Brief: Write out exactly, please, the lines from the one containing "This screenshot has width=1200, height=644." to the end of the material.

[[ Provided data, beginning ]]

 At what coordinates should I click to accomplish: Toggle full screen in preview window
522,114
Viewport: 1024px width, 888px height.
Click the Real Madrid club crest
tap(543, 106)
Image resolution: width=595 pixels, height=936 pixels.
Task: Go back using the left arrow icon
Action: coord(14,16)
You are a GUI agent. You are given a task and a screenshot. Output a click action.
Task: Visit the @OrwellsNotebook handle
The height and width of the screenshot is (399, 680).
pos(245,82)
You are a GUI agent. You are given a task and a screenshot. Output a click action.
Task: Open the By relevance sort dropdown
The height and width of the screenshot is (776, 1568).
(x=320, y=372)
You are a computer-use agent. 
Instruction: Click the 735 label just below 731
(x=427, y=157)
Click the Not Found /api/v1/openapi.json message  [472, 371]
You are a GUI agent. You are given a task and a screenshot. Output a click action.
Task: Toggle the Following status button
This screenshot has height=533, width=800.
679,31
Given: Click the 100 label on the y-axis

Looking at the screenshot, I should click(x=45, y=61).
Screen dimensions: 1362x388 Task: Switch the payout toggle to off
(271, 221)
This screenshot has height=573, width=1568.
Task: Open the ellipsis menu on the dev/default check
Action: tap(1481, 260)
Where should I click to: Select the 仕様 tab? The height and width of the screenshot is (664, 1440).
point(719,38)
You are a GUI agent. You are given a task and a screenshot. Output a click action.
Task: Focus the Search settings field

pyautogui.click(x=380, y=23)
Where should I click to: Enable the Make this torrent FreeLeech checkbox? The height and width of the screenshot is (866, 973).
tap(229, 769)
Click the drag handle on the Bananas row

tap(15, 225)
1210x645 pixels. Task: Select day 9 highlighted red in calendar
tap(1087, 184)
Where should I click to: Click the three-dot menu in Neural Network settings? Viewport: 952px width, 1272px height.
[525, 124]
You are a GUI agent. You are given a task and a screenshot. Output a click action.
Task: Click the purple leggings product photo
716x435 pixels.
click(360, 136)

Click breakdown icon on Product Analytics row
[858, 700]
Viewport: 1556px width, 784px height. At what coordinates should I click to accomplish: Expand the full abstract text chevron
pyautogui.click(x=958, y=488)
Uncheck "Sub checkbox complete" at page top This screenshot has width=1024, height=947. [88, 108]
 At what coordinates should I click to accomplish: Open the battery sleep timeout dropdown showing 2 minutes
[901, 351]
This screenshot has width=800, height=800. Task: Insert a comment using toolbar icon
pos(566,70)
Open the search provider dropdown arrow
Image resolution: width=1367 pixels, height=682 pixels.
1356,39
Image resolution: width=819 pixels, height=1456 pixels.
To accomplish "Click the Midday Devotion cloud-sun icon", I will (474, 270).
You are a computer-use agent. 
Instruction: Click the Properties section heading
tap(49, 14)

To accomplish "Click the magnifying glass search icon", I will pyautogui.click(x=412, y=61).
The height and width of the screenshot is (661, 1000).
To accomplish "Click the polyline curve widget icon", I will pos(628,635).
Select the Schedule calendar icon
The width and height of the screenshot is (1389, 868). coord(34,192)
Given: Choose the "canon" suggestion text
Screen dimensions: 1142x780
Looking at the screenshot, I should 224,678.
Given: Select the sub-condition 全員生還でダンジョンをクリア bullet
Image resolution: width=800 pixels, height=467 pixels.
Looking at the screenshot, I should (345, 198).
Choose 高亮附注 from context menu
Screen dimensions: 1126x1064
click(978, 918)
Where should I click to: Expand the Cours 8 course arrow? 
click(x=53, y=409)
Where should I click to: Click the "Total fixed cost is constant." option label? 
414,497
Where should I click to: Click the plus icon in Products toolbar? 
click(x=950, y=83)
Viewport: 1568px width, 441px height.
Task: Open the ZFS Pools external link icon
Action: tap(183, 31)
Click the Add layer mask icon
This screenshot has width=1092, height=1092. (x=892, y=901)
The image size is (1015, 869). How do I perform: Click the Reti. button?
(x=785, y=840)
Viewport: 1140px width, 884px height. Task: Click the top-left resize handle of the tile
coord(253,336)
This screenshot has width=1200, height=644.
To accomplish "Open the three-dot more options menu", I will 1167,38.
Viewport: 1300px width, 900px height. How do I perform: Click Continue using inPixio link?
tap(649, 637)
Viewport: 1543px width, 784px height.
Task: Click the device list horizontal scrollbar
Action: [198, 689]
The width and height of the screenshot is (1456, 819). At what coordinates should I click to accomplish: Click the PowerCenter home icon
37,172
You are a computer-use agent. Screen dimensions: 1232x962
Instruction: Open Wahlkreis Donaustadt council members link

[[ Provided data, end ]]

The answer:
This screenshot has width=1200, height=644.
To accomplish "Open the three-dot more options menu", I will 1167,38.
Viewport: 1300px width, 900px height. How do I perform: Click Continue using inPixio link?
tap(649, 637)
Viewport: 1543px width, 784px height.
Task: Click the device list horizontal scrollbar
Action: [198, 689]
The width and height of the screenshot is (1456, 819). At what coordinates should I click to accomplish: Click the PowerCenter home icon
37,172
You are a computer-use agent. Screen dimensions: 1232x962
Instruction: Open Wahlkreis Donaustadt council members link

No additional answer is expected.